FarmHaus is a farm to table restaurant. They offer a dry-aged, double patty
beef burgers made from a custom grind of Chuck, Brisket, and Short Rib sourced
from local Southeastern Angus Beef. They offer the best alternatives for those
you don’t like beef. How about an Organic Sea Island Red Pea veggie patty, a ground
wild turkey patty & grilled chicken. They also serve humanely-raised beef
hots dogs free of antibiotics, hormones, and preservatives.
They offer a
“Make It Yours” during the lunch hour. You choose your patty, bun type and
condiments. Some of the unique condiments include Roasted Garlic Aioli, HAUS
Pickled Onions, Fried Local Farm Egg (Sunny Side Up), Creamy Napa Cabbage Slaw,
HAUSmade Pimento Cheese and FHT Bacon Jam. You stood in line to order, then took your seat and they delivered your food to you. Did I mention they have beer, wine and alcohol infused milkshakes? Very unique place … I wish we had one closer to us!
There was some very trendy shops along Broad Street in Augusta and there were a few that seemed like they had not been open in a long time. Or at least they had not sold anything in their window in a long time. But I am sure that Linda would have enjoyed checking out the merchandise with Jackie!
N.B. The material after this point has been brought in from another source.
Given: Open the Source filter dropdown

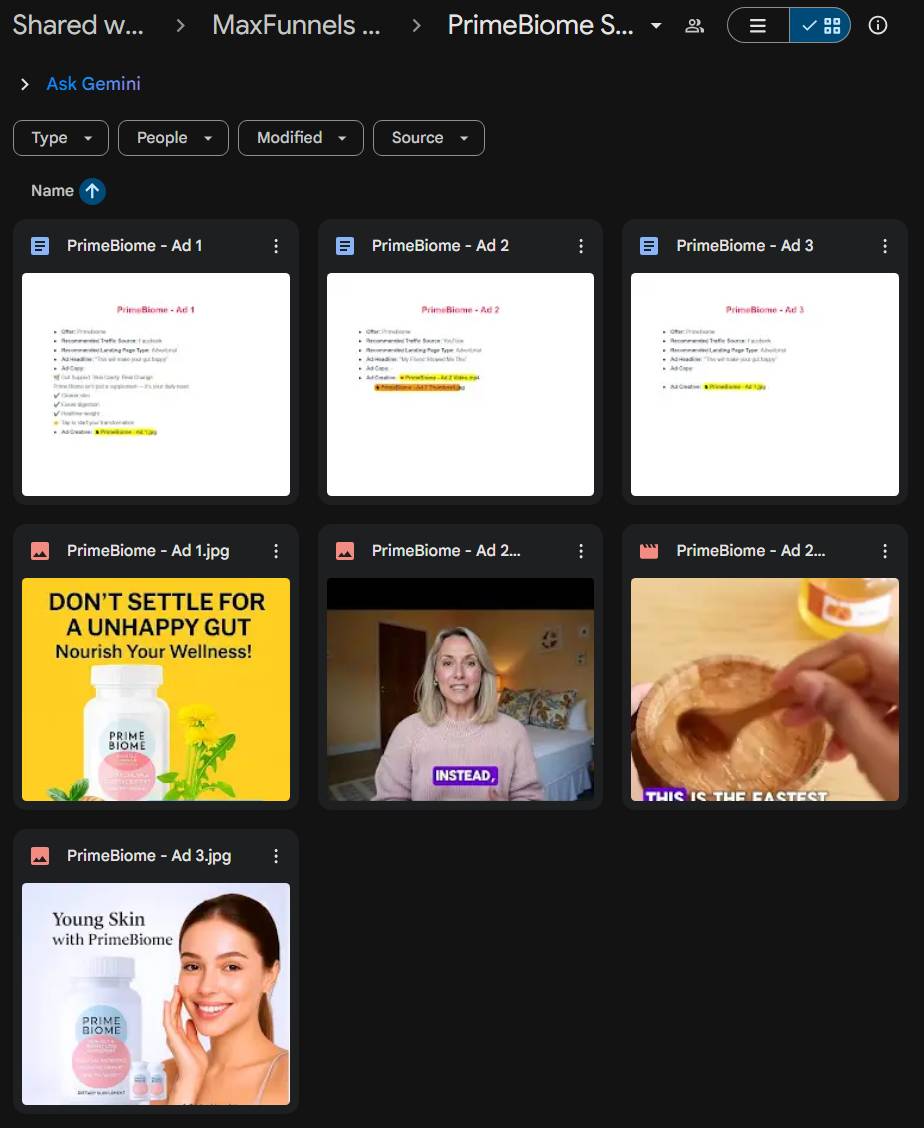Looking at the screenshot, I should 428,138.
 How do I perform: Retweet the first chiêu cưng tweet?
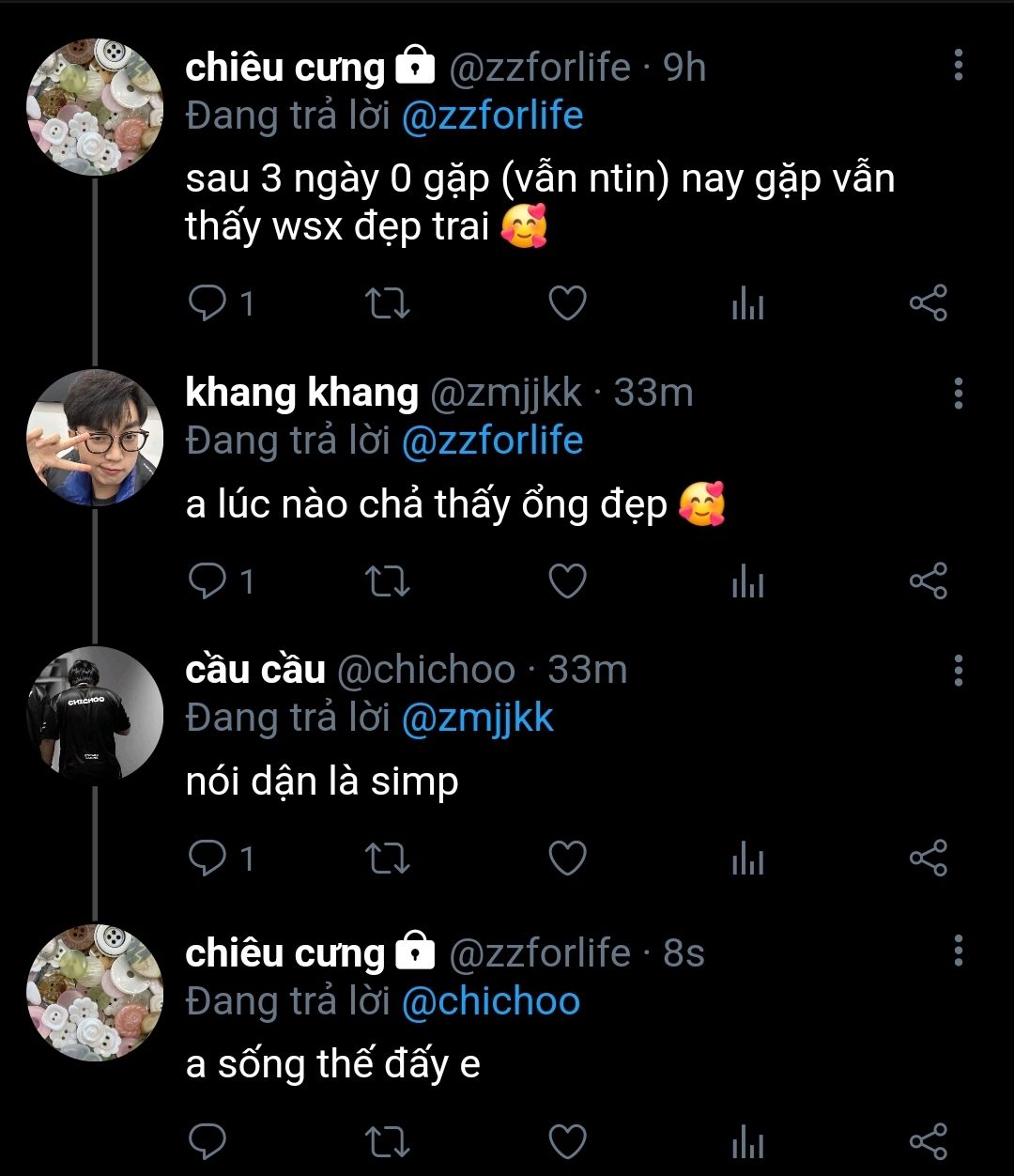pos(387,303)
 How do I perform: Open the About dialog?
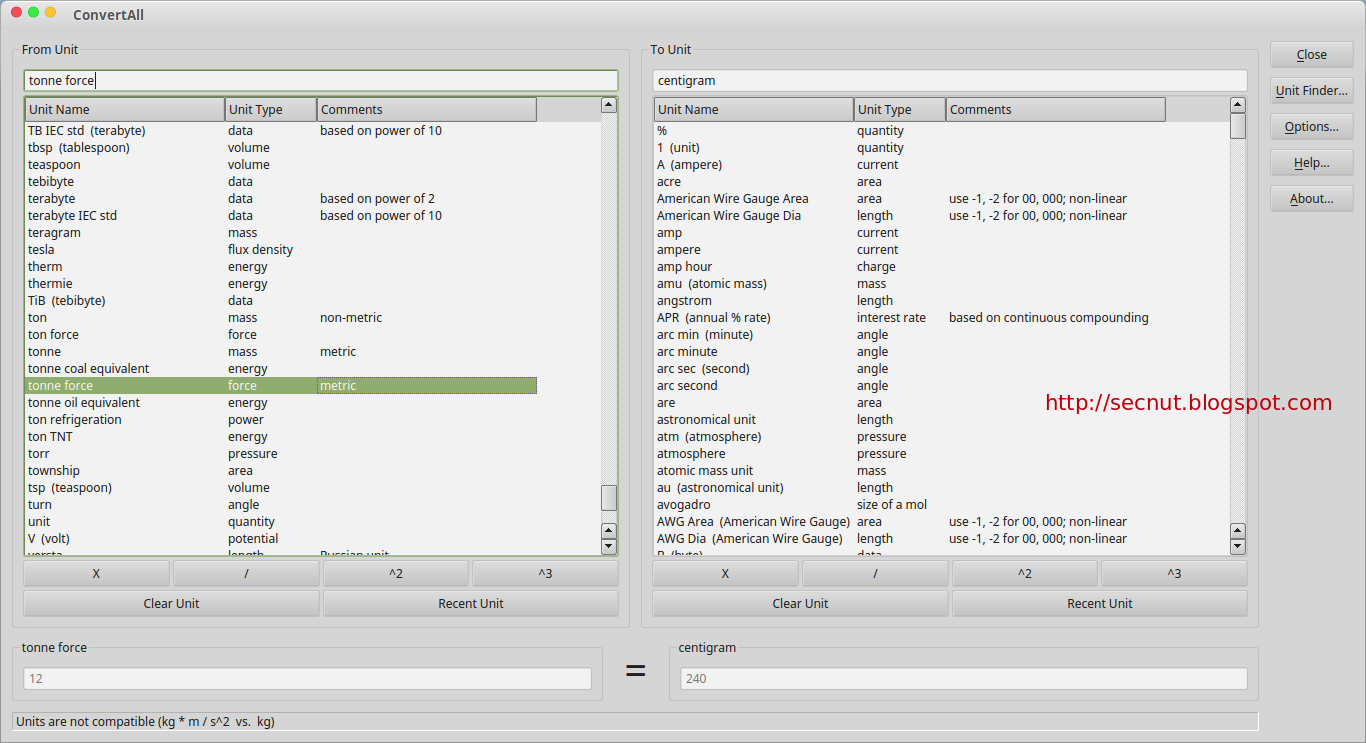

There is history on Broad Street in Augusta too. On November 1, 1882, the Paine College Board of Trustees, consisting of six members, three from each Church, met for the first time. They agreed to name the school in honor of the late Bishop Robert Paine. Bishop Holsey traveled throughout the Southeast seeking funds for the new school. In 1882, he presented the Trustees of Paine Institute with $7.15 from the Virginia Conference and $8.85 from the South Georgia Conference. In that same month, Reverend Atticus Haygood, a minister of the ME Church South, gave $2,000 to support President Callaway through the first year. Thus, a $2,000 gift from a white minister of the Methodist Episcopal Church South and $16 raised by a CME minister – penny by penny from former slaves - became the financial basis for the founding of Paine College.
While
Charlie & Jack rested from the food coma created by lunch, Paul – Sandy –
Jackie and I ventured a few blocks further to find the James Brown Statue. We
found him, in the middle of the street in a grassy area with benches, but no
shade.
James Brown grew up in Augusta during the Great Depression and World War II. He overcame poverty and segregation to become an international music icon. Throughout his life, he made many civic, educational, and philanthropic contributions that provided hope and opportunity to those in need.
Some feel that James Brown is not the best role model and should not be immortalized like he is. But, he is every where ... on electric boxes, street signs and even a piano!